Work to do:
Render everything from the line containing "Screen dimensions: 1000x600" down to the end of the records as a JSON list of strings, one string per line, leaving out blank lines.

···

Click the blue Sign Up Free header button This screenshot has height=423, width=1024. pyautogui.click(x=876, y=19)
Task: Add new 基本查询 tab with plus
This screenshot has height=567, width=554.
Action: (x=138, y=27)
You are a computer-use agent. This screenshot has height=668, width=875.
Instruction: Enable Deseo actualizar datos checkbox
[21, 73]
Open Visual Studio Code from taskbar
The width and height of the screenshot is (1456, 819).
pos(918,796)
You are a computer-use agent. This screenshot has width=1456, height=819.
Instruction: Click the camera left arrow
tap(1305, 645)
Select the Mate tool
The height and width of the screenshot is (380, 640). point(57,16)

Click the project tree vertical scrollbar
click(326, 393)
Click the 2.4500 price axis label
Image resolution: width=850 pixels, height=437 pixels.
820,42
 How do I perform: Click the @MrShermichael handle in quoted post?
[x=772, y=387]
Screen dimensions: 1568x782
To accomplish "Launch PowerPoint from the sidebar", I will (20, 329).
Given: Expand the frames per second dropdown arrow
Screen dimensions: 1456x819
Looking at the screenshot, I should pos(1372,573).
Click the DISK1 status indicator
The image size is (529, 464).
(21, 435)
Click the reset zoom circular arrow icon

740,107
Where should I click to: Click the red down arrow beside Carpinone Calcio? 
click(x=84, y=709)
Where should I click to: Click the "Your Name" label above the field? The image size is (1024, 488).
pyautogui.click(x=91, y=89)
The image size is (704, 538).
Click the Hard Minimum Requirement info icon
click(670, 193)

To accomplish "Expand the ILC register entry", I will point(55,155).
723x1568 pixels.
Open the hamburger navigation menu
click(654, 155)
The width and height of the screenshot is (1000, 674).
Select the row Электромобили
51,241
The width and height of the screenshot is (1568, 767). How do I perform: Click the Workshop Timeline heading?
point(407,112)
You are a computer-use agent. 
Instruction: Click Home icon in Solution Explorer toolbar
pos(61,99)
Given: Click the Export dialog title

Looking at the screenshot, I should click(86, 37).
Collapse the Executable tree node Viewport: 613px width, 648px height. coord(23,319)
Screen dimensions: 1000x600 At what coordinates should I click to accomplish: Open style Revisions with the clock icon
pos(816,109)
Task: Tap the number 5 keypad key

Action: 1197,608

···

Answer to this task:
[
  "Screen dimensions: 1000x600 At what coordinates should I click to accomplish: Open style Revisions with the clock icon",
  "pos(816,109)",
  "Task: Tap the number 5 keypad key",
  "Action: 1197,608"
]